Tara: According to his face, he’s wondering whose arms those are.
Catherine: That shirt ripping move looks so wrong with a priest’s collar. And yeah, billionaire priests? I don’t think so.
But also, is he a billionaire werewolf priest? Because the pattern of chest hair is really weird! Super furry pecs and no hair on his abdomen? It looks very odd.
If he’s mid-transformation that would excuse the shirt ripping, though….
Sneezy: He should start with the collar then!!!! At this rate he’ll get the Darwin Award before the Vatican boots him out.

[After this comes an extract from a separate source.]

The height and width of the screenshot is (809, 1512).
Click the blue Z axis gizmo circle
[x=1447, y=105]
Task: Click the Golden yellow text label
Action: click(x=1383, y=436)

Elyse: I don’t know what’s worse, the dragon is the way his head looks glued on
Sneezy: It’ll be a while before anything can compare to Mr Four Arms, but this is so annoyingly blah
And my knee jerk reaction is the dragon, but then I notice Knock-off Ken
Tara: So is the dragon coming out of his butt? Or is he half man, half fire dragon, but it’s a top half for both of them?
Lara: Also who exactly is the traitor in this scenario?
Sneezy: The nipples
They’re clearly trying to pop off and start their own dragon butt colony
Catherine: I’ve heard of dragon breath, but dragon farts must be absolutely lethal…
Elyse: Fisher has dragon farts, 100%
He can clear a room
Smell mah farts
Susan: This cover on its own is just “eh” but I thought the title said ballerina
A ballerina prince is WAY more interesting
Carrie: Same and agree. Also he looks a little like a discount Keanu Reeves so now I want to watch a made-for-netflix garbage movie called The Ballerina Prince’s Girlfriend starring Keanu Reeves as famous retired ballet dancer looking for love.
Susan: Take my money!
AJ: A) do want and B) glad I’m not the only one who saw Keanu Reeves
Amanda: Sometimes the snark is the awesome plots you missed out along the way.